NOTE 6 - NOTES PAYABLE AND LONG-TERM DEBT
- -----------------------------------------

     The increases from December 31, 1997 in notes payable and current portion
of long-term debt ($13.2 million) and long-term debt ($66.2 million) were
primarily due to utilization of the Company's credit facilities for the
acquisition of Blendax, InfoSoft, GAC, Crescent and Herpo (see Note 3),along
with the repurchase of 1.3 million shares of the Company's common stock.

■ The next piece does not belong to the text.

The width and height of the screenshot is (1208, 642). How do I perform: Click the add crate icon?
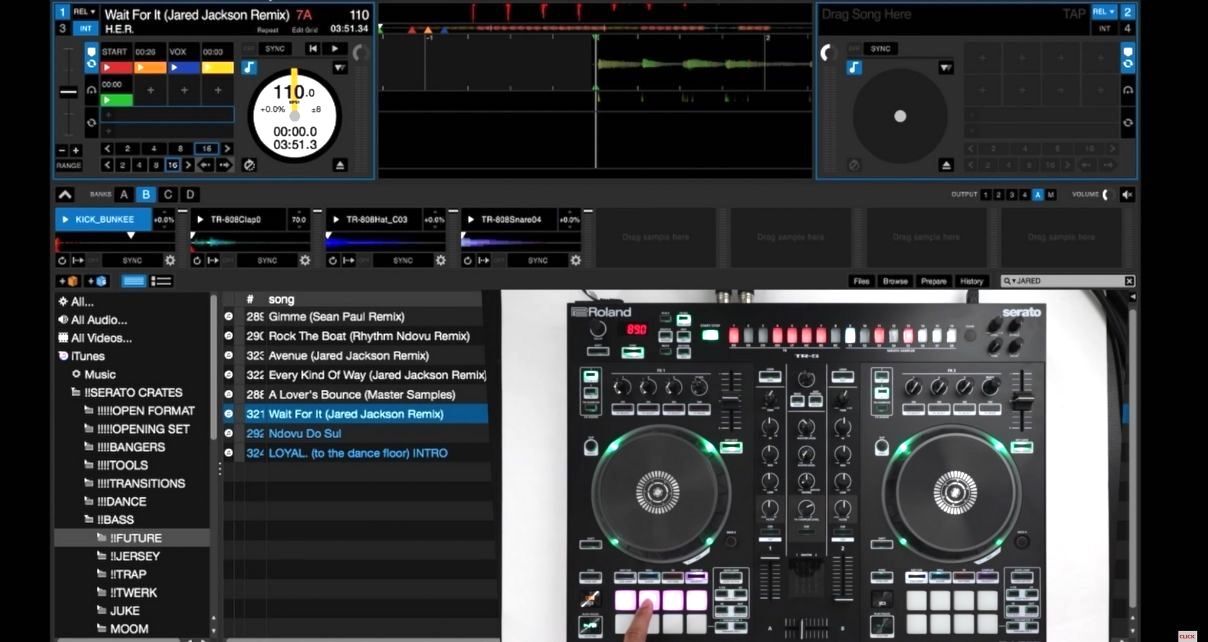click(68, 281)
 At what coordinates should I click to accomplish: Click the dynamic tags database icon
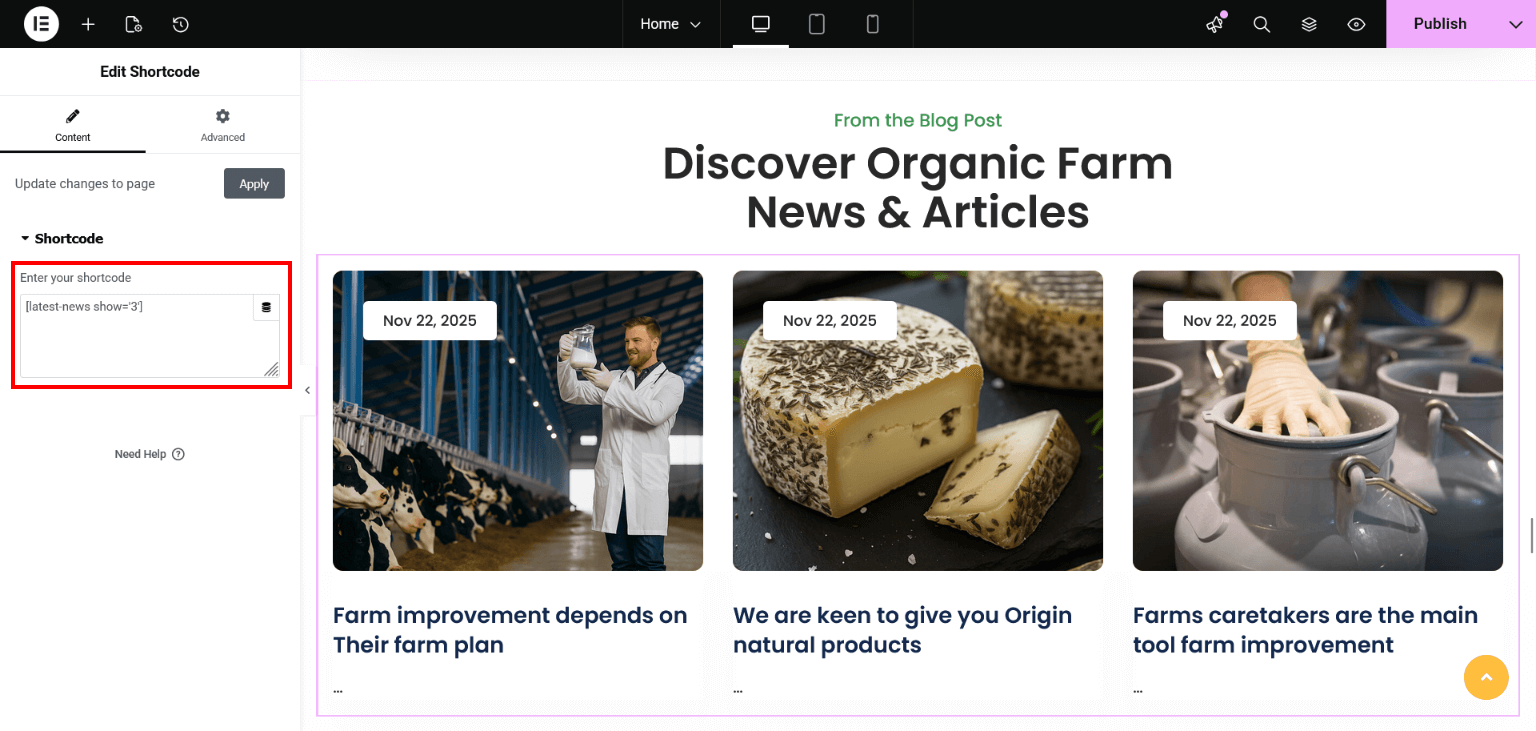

NOTE 7 - COMPREHENSIVE INCOME
- -----------------------------

     As of January 1, 1998 the Company adopted Statement of Financial Accounting
Standards No. 130, Reporting Comprehensive Income ("Statement 130"). Statement
130 establishes new rules for the reporting and display of comprehensive income
and its components; however, the adoption of this Statement had no impact on the
Company's net income or stockholders' equity. Statement 130 requires the
Company's currency translation adjustments, which prior to adoption were
reported separately in stockholders' equity, to be included in other
comprehensive income.

     Total comprehensive income amounted to $15,922 and $26,384 for the periods
ending June 30, 1998 and 1997, respectively. The following are the components of
comprehensive income:

                                                Six Months Ended
                                                    June 30,
                                             ---------------------
                                               1998         1997
                                             --------     --------
                                                 (in thousands)
Net income                                   $ 19,581     $ 34,767
Foreign currency translation adjustments       (3,659)      (8,383)
                                             --------     --------
Comprehensive income                         $ 15,922     $ 26,384
                                             ========     ========

                                    11


<PAGE>


     The component of accumulated other comprehensive income is represented by
foreign currency translation adjustments as follows:

                                                  Accumulated Other
                                                Comprehensive Income
                                              -------------------------
                                              June 30,     December 31,
                                               1998            1997
                                              --------       ---------
                                                  (in thousands)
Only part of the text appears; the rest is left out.